Shanklin to Ventnor Walk

Last updated:
November 5, 2024

Shanklin to Ventnor walk
4.6 miles/7.3km | 3.5 hours | moderate

STAGE 1
Start at the 12th-century church of St Blasius on the southerly edge of Old Shanklin Village. Admire the beautiful lychgate, walk through the grounds and cross over the boundary wall at the back of the church to follow the waymarked Worsley Trail uphill through two fields.

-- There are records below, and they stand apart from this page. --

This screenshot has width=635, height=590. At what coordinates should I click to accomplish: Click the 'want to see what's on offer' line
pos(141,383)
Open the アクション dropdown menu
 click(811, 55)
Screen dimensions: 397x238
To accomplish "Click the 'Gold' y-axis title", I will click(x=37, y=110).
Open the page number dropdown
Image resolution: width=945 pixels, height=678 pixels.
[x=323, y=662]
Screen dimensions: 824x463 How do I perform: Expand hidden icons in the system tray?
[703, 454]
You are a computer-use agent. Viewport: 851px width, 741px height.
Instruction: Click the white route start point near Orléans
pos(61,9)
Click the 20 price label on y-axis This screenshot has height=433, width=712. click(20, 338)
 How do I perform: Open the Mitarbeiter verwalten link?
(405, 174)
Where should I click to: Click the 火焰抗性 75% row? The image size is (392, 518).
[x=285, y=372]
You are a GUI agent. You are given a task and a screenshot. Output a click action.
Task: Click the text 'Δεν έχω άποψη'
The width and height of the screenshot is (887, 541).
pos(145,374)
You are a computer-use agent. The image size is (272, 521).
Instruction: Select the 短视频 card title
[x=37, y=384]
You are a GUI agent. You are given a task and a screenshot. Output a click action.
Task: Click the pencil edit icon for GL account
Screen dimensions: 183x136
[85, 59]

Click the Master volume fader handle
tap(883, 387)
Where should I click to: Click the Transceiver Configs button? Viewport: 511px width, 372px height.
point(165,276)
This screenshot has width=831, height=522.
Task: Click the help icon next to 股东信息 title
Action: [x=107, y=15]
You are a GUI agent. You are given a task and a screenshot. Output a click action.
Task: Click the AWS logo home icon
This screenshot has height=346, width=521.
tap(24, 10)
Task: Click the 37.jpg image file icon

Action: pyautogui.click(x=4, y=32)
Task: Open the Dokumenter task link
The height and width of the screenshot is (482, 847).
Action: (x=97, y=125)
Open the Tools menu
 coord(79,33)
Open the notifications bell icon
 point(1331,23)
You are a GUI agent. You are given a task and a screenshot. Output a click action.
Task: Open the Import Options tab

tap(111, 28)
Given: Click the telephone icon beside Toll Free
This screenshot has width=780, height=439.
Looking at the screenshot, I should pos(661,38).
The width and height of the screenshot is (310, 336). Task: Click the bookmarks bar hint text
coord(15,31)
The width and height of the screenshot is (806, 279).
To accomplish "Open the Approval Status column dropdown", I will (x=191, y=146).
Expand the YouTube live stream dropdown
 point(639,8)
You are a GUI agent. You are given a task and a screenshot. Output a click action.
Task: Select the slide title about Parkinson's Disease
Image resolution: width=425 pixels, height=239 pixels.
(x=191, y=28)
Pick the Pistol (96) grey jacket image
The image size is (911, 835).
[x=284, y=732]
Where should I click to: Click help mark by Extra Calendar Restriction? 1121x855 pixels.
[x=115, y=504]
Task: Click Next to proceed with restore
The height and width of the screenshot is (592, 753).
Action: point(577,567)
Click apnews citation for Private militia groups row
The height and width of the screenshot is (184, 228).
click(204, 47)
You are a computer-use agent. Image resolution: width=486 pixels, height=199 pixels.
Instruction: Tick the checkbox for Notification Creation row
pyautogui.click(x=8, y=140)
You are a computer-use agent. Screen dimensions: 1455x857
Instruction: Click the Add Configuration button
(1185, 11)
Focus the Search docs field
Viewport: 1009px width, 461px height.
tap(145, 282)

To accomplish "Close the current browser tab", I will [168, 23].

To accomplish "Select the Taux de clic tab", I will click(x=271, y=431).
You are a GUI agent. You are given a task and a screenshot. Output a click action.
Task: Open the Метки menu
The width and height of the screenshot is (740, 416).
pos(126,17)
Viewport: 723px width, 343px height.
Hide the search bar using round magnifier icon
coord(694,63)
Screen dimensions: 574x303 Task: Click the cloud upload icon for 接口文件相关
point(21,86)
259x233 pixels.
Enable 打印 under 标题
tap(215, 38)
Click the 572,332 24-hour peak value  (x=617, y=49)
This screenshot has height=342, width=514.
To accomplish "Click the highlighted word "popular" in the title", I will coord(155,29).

The path enters woodland and to your right is Holme Copse, a maturing mix of oak, ash and hazel trees that were planted in 2004. At this point, the track is something of a woodland corridor, providing important links to other habitats for dormice and red squirrels. As you emerge into the open, keep ahead and follow footpath SS10 (signposted for Wroxall).

STAGE 2
Go through the gate directly ahead of you and turn sharp left uphill along footpath SS12. The climb soon eases off at a brow where St Martin’s Down and Shanklin Down meet. Due to the warmer climate on the Island, look out for flowers that often emerge a few weeks earlier than elsewhere in the UK, including the violet-blue blooms of devil’s-bit scabious and the low-growing salad burnet.

Continue straight on, contouring south-west along the ridgeline, the land falling away to your right and thickets of gorse to your left where swallows are highly likely to flit past at eyelevel. The scenery here is simply stunning.

Let your imagination go and you can almost see the joins where nature has knitted this rolling landscape together; the ridges of the downs may resemble the arms of inviting sofas while in between them the ground falls away into crumpled, pillow-like geometric sweeps. It’s a spectacle that invites you to ease yourself into the chalk grasslands for a day’s walking.

STAGE 3
You will reach a small car park by an access lane to the transmitter masts on St Boniface Down. Turn left here, keeping the fences to your right, and make your way on to Nansen Hill. To the north you will see the entire sweep of Sandown Bay, all the way to the distant chalk finger of Culver Down, some six miles away. To the south, the English Channel spans the horizon.

This part of the route is a ‘there-and-back again’ section; walk down the hill as far as you wish, as if making for the sea, before returning to the ridgeline. Nansen Hill will certainly bite into your calf muscles as it descends (and ascends) 100m in just 300m.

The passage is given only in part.